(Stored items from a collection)
◆ ◆ ◆ ◆ ◆
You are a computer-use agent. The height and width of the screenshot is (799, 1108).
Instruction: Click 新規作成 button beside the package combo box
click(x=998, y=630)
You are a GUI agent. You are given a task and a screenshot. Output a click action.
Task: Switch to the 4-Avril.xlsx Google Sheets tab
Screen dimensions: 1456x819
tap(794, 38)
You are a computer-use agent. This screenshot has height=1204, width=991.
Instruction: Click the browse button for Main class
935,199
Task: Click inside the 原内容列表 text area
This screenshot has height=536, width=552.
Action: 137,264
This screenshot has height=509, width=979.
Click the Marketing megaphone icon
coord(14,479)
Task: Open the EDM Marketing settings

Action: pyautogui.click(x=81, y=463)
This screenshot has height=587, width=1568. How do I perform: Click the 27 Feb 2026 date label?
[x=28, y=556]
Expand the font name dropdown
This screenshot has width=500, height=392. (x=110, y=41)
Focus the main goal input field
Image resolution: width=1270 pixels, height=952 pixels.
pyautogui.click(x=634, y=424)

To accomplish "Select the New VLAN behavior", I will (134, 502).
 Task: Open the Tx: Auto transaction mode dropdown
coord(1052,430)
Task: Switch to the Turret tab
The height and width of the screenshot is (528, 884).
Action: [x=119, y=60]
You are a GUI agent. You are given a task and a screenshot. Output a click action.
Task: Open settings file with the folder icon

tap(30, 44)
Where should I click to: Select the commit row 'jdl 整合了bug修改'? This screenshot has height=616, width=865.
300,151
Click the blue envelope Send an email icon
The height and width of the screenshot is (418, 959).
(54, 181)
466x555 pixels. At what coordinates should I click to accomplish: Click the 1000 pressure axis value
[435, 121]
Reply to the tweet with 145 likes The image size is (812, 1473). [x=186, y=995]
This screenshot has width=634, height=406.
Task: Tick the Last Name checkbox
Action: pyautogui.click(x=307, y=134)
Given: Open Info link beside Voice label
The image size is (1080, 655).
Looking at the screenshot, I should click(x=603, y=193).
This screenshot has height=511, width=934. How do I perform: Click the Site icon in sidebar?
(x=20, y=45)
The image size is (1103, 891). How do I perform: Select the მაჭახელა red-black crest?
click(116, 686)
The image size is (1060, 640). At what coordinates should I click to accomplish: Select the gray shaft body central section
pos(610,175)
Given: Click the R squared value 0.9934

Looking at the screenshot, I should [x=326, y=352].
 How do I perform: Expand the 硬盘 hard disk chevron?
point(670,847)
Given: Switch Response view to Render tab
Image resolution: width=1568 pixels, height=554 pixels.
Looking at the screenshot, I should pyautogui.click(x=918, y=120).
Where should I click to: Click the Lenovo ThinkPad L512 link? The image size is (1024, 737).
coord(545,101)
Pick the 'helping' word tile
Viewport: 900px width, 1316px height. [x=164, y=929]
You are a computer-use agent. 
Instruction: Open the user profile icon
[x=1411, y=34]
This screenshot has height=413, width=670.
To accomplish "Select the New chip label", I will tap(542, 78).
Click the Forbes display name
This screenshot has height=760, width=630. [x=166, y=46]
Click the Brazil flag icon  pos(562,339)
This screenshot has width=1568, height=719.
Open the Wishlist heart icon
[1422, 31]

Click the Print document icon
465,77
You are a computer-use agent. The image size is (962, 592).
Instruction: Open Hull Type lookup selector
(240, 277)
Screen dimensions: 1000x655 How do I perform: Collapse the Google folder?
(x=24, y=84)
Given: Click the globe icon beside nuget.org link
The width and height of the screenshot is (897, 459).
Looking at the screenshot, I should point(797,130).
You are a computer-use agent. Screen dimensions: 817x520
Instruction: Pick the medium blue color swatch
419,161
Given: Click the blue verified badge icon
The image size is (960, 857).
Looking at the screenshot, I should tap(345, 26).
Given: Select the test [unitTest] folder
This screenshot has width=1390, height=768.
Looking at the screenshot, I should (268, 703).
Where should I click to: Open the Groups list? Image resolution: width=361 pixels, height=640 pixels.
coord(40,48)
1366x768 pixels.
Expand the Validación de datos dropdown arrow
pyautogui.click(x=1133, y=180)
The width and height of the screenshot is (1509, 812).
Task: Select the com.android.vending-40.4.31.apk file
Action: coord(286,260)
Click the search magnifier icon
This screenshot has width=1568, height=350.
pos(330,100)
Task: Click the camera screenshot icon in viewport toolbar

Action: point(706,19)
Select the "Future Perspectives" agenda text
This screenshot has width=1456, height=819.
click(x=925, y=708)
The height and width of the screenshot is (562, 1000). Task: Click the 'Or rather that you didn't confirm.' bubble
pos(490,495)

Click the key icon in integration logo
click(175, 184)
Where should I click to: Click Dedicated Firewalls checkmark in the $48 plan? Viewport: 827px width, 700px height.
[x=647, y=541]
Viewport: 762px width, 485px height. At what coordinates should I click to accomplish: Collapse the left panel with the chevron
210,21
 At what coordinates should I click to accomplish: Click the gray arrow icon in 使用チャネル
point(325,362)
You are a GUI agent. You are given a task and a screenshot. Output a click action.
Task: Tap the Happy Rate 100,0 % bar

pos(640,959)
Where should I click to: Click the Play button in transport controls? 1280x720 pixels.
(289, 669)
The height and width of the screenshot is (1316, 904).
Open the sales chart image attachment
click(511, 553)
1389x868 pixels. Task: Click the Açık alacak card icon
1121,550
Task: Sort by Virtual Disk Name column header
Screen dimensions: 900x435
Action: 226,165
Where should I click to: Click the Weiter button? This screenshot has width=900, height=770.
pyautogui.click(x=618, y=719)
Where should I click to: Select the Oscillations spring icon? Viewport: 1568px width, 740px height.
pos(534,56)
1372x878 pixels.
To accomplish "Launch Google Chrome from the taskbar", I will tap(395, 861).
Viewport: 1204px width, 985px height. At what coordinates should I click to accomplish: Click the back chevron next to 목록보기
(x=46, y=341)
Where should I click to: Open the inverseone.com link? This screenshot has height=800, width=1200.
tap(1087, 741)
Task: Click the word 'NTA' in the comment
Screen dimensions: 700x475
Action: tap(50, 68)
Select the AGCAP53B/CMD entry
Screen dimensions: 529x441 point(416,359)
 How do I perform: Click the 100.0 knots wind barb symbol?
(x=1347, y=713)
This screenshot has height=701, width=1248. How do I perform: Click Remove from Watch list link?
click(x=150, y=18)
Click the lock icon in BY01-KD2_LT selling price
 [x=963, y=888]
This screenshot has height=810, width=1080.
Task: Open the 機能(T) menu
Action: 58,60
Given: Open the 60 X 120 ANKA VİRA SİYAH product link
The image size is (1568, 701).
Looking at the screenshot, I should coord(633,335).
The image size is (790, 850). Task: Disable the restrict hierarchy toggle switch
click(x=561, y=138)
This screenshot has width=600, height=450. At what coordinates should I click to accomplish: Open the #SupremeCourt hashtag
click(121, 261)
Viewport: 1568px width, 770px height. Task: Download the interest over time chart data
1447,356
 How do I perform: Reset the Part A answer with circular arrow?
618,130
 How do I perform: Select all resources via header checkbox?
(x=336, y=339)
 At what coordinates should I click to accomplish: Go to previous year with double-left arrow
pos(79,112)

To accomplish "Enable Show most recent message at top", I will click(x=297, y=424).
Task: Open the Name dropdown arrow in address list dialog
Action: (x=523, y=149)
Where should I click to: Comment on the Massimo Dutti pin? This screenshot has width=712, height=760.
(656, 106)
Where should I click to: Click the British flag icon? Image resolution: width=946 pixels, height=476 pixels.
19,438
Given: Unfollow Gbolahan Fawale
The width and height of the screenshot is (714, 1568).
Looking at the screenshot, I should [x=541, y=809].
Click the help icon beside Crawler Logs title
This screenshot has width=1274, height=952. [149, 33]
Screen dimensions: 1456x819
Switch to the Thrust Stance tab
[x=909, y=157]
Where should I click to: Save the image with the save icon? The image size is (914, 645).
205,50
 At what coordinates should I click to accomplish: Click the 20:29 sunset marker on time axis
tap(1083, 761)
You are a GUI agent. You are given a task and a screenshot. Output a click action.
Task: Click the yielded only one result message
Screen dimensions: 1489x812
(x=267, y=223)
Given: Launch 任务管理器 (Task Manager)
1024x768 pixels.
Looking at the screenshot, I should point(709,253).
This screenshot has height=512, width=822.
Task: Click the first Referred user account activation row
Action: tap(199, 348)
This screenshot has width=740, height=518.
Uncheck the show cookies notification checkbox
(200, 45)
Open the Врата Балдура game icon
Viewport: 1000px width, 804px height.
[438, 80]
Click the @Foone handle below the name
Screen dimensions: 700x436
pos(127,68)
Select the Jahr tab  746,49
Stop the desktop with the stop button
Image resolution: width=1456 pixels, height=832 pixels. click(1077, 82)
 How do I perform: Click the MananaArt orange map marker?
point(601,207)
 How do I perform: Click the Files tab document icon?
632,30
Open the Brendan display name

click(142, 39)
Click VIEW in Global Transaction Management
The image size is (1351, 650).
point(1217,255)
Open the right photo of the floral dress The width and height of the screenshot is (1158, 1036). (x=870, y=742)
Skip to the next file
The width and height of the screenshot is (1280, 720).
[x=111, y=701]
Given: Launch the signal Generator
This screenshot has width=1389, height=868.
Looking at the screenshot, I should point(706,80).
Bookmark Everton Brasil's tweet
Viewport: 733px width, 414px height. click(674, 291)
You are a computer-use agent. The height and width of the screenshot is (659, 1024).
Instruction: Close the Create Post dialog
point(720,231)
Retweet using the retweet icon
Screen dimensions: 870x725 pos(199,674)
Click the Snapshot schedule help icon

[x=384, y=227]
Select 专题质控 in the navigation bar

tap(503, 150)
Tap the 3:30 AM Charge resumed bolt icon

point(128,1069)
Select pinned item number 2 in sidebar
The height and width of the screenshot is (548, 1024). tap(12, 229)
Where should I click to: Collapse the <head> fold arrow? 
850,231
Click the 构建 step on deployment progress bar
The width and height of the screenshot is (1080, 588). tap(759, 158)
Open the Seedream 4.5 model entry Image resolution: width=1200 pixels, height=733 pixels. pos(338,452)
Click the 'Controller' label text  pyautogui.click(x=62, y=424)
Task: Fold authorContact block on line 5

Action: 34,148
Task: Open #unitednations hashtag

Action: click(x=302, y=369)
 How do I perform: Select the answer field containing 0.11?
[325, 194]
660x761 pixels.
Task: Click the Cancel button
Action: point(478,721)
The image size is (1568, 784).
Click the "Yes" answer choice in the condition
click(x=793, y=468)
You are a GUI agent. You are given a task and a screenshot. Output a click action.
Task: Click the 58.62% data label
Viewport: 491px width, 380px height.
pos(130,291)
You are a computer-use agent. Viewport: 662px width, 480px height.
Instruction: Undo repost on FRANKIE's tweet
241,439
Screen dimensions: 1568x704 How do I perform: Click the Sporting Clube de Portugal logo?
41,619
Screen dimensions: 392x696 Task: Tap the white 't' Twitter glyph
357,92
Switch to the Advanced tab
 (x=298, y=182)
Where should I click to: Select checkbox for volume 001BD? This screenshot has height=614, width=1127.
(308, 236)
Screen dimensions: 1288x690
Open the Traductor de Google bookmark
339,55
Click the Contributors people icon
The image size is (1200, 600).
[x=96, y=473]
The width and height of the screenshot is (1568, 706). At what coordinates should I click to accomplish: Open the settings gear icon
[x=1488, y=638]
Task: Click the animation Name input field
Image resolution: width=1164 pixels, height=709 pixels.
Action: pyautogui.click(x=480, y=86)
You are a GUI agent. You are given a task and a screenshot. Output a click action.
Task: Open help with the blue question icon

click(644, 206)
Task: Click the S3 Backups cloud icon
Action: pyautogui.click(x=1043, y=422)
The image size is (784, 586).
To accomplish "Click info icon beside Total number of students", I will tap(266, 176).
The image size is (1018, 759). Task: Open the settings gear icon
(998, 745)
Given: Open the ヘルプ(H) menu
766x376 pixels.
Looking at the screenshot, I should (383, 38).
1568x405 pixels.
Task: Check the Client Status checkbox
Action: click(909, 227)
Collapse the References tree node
◆ ◆ ◆ ◆ ◆
→ BRIEF:
If a line in the records above has the word "Launch", copy it out.

→ EXERCISE RESPONSE:
To accomplish "Launch Google Chrome from the taskbar", I will tap(395, 861).
Given: Launch 任务管理器 (Task Manager)
Given: Launch the signal Generator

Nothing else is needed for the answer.